Margin yang tergolong besar itu menunjukkan belum efisiennya rantai pasok sehingga ada ketimpangan harga yang diterima oleh konsumen dan petani. ”Petani pun berada di mata rantai terbawah. Dampaknya, generasi muda saat ini tidak berminat menjadi petani. Bahkan, ironisnya, anak petani tidak mau menjadi petani. Padahal, bisnis ketahanan pangan berpotensi untuk berkembang di masa mendatang,” ujarnya.
Data Sensus Pertanian 2013 yang dipublikasikan BPS menyatakan, proporsi petani pada kelompok usia 25-34 tahun sebesar 11,97 persen, sedangkan kelompok usia 55-64 tahun mencapai 20,01 persen. Lima tahun kemudian, data Survei Pertanian Antar Sensus 2018 menyebutkan, proporsi petani dalam rentang usia 25-34 tahun berkisar 10,64 persen dan kelompok usia 55-64 tahun sekitar 22,16 persen.
Per Agustus 2020, BPS mencatat, jumlah serapan penduduk bekerja di sektor pertanian sekitar 29,76 persen dan menempati posisi pertama dibandingkan dengan bidang lainnya. Di sisi lain, rata-rata upah buruh di sektor pertanian, kehutanan, dan perikanan hanya sebesar Rp 1,91 juta dan di bawah rata-rata nasional yang mencapai Rp 2,76 juta.
Meninjau potensinya, Ketua Komite Tetap Ketahanan Pangan Kamar Dagang dan Industri Indonesia Franciscus Welirang berpendapat, teknologi digital perlu dikembangkan dalam inclusive close loop atau kemitraan terpadu dengan sistem tertutup. Kemitraan ini melibatkan petani, pelaku usaha dan industri, pemerintah, lembaga keuangan, dan koperasi.
Tak hanya dengan teknologi digital, pemrosesan pascapanen juga dapat memangkas margin harga antara petani dan konsumen. ”Produk kegiatan pascapanen di desa, seperti pengemasan, pencucian, dan pemilihan (hasil panen), sebaik tidak dikenai Pajak Pertambahan Nilai oleh pemerintah,” katanya.
Dari sisi perbankan, Direktur Utama PT Bank Rakyat Indonesia (Persero) Tbk Sunarso menyatakan, sektor pertanian dan pangan menjadi salah satu fokus dalam penyaluran kredit.

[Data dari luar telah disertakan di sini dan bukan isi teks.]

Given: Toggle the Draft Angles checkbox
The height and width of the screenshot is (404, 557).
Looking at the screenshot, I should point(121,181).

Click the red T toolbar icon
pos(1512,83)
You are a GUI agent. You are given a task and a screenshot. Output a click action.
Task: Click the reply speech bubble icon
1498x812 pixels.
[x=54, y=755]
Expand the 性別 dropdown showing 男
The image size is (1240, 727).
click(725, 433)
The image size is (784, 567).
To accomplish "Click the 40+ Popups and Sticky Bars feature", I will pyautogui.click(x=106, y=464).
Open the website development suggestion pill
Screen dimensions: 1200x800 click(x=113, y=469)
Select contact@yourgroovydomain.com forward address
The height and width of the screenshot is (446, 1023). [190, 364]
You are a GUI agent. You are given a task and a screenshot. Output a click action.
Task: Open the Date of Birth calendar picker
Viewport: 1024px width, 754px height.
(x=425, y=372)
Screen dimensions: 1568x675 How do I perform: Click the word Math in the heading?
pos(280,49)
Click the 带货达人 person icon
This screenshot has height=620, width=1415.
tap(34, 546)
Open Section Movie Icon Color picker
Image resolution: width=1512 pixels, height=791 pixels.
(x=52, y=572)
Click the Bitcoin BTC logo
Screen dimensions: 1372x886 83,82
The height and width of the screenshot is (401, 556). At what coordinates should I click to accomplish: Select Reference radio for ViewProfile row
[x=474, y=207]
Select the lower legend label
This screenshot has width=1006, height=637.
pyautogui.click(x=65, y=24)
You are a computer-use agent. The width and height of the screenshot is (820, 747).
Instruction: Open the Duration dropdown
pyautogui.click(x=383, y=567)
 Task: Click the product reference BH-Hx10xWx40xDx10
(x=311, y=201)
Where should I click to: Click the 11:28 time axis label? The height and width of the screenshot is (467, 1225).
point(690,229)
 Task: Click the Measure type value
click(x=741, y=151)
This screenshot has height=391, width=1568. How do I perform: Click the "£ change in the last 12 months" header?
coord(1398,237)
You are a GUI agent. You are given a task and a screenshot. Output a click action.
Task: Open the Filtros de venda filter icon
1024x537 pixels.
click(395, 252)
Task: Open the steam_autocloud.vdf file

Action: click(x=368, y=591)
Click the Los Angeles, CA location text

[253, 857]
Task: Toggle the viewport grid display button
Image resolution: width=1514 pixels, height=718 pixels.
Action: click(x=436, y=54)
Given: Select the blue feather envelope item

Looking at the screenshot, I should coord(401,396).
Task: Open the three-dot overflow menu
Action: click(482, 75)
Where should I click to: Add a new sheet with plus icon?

Pertumbuhan sektor usaha tersebut dapat terjaga karena pangan merupakan kebutuhan pokok masyarakat. Apalagi, kini jual-beli secara daring turut menopang keberlangsungan bisnis pertanian dan pangan itu.
Secara keseluruhan, BRI telah merestrukturisasi kredit sebesar Rp 193 triliun. Kredit tersebut berasal dari 2,9 juta nasabah yang mayoritas merupakan pelaku usaha mikro, kecil, dan menengah.